Tuesday, March 01, 2022

"A Fickle Wind"

Will Russia start a nuclear war? In late October 1962, at the height of the Cuban Missile Crisis, President Kennedy warned the Soviet Union of a "full retaliatory response" if it launched nuclear missiles against "any nation in the Western Hemisphere."

Yet life went on for David Janzen, 12, at Central Elementary School in Del Rio Vista, "a small, central California farming community." The new novel by David H. Dirks, "A Fickle Wind" ($8.99 in paperback, self-published; also for Amazon Kindle), continues Janzen's balloon experiments begun in "The Art Of Stretching." (The sketches by Benjamin Pacheco perfectly capture the kid-centric fascination with engineering.)

In the earlier novel, Janzen and his friend Jack, who uses a wheelchair, inflate a homemade balloon with natural gas from the science classroom (Janzen's dad is the science teacher) in their effort to send a "rat astronaut" into the skies and back again safely. Now, in the new story, the goal is to hoist a radio-controlled camera into the Del Rio Vista sky and take pictures from high overhead.

Dirks, a long-time Chicoan, was one of the first three engineers for KCHO radio after it debuted April 22, 1969; he now lives in Brentwood with his wife, Karen. Janzen, on the cusp of high school, is infused with the same love of engineering. 

Ribbed at home by his three sisters, taunted at school for being a "shrimp," and bullied by a neighbor kid who secretly envies the experiments, Janzen manages to navigate his world with equanimity, expanding in awareness and friendships, including Fernando Chavez and MBB (Molly Beth Brown, "unpretentious," with "beauty more hidden than revealed").

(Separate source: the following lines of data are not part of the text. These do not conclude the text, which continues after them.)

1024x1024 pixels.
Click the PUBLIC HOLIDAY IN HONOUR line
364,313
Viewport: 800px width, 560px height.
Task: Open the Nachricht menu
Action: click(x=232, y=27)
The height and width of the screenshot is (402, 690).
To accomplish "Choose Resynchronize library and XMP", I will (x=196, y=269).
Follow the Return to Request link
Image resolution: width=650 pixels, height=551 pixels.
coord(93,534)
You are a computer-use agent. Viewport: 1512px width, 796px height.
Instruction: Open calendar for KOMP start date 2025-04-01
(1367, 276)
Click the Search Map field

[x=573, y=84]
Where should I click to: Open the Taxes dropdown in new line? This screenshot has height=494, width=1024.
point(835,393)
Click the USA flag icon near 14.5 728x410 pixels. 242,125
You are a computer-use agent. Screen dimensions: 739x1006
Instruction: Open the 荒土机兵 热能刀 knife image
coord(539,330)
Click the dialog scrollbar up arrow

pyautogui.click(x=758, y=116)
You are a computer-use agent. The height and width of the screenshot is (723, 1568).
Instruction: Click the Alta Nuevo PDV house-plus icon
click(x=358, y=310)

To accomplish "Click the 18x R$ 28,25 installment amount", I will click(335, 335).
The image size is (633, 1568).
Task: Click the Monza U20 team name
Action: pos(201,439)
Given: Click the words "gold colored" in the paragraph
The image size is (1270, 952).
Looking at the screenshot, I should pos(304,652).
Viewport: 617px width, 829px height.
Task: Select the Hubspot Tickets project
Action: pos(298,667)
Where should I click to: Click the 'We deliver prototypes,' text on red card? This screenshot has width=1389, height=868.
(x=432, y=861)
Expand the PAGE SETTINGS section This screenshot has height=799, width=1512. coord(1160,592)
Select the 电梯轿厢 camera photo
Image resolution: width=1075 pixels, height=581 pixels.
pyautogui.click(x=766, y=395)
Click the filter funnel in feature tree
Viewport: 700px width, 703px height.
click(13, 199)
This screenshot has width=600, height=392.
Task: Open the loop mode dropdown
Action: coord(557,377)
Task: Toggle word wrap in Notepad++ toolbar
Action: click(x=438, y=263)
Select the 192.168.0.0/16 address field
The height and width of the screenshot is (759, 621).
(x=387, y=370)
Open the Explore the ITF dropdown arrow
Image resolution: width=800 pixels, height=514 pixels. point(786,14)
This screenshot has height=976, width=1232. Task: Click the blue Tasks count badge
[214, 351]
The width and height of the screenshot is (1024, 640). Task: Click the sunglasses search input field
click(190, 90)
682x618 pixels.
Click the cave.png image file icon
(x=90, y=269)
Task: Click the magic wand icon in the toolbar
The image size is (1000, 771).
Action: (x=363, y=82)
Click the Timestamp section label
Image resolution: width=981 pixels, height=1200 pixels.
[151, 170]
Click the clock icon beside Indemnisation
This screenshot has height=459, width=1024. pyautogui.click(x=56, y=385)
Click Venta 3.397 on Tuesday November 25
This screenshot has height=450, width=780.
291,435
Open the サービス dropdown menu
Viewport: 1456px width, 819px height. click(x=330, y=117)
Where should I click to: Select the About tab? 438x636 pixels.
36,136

The camera experiment makes for a great tale, and when Janzen and friends gather they revel in all their childhood stories. But childhood is ending. When he is baptized at thirteen, afterward chomping down Aunt Martha's baptismal cake, David wonders at how "the two worlds, sacred and secular, were, as they say, miles apart... Day-to-day living was carried out with only a notional nod to the sacred."

In unpretentious prose, foreshadowing something beautiful not yet fully revealed, the novel evokes a forgotten wonder--even as it makes the reader yearn for the next installment.